Se conserva todo el perímetro de las murallas de Nicosia, pero la parte más vistosa estaba en la zona turca. E ibas caminando tranquilamente y de repente no podías seguir porque te encontrabas una alambrada altísima e interminable. Y si había soldados te ponían una cara muy adusta como diciendo que te alejaras de la alambrada. Solo se podía pasar a la otra zona por una puerta y entonces tenías que cambiar a otra moneda y escuchar otra lengua y prepararte para escuchar muecines en lugar de campanas. El arzobispo Makarios siempre se negó a que se hablara de dos Chipres, siempre quiso que fuera un solo país con varias culturas. Y los turcos en los años cincuenta tampoco querían que se fueran los ingleses, y preferían coexistir con los griegos antes que ser otro país. Y muchas veces se quiso intentar la reunión, pero ahora hay indudablemente dos ciudades (aunque puedan susurrarse dos personas de una frontera a otra, o escuchar uno como mea el otro al otro lado) y dos países y dos monedas.

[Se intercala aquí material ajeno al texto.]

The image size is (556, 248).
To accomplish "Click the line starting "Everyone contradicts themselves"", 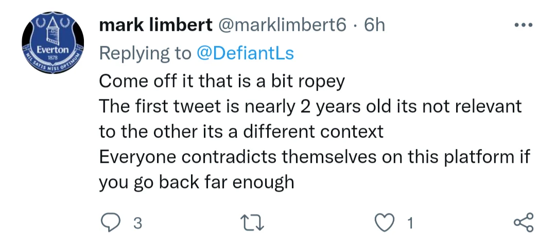I will point(313,157).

Estábamos en el Caravasar de Nicosia al anochecer, yo tomaba raki con algo de picar, y evocábamos los camellos y los comerciantes que venían de todas partes. Más tarde, al anochecer, yo apoyaba la mejilla en la baranda y me dolía la cabeza de ver tanta hermosura.
Los monumentos más hermosos quedaron al norte, sin duda, pero al sur quedaron calles vibrantes, y plazas escondidas llenas de marcha nocturna , y el instituto donde dio clases Lawrence Durrell , y embrujo griego. Y en la parte griega íbamos al bar Platón a tomar vino griego mientras escuchábamos jazz, y andábamos por callejuelas evocadoras hasta la Puerta de Famagusta , y dábamos vueltas por las callejuelas acorraladas entre la muralla veneciana y la avenida. Y en el centro cultural Octana encontré un libro de mi padre (que escribía una especie de guías que se tradujeron a todos los idiomas) y pensé en él aunque nunca tuvimos buena relación, pero fui consciente de lo que teníamos en común aunque una alambrada nos separara durante nuestra vida. Y así pensé también que debería desaparecer esa alambrada asquerosa que impedía la comunicación las dos Nicosias , que dividía lo que se había mezclado durante siglos, que cortaba lo que formaba un tapiz con diversos colores. Y eso tal vez es el encanto de Nicosia, una ciudad contradictoria y paradójica y viva , a la que corta un cuchillo, pero que no puede evitar tener baños turcos en la parte griega y templos cristianos en la parte turca. Porque aquello a lo largo de los siglos fue un desenfreno y una condensación, griegos con turcos, europeos con asiáticos, franceses con turcos, el gótico con el bizantino, lo geométrico con lo figurativo, los caballos con los camellos.
Y siempre, tanto en el sur como en el norte de la ciudad, en nuestros paseos acabábamos volviendo a la avenida principal, la más vitalista y elegante (Ledra en la parte griega, Girne en la parte turca) que pugnaba por prolongarse hacia el otro lado pero se encontraba con el puesto de control y las casamatas y los uniformes y los impedimentos.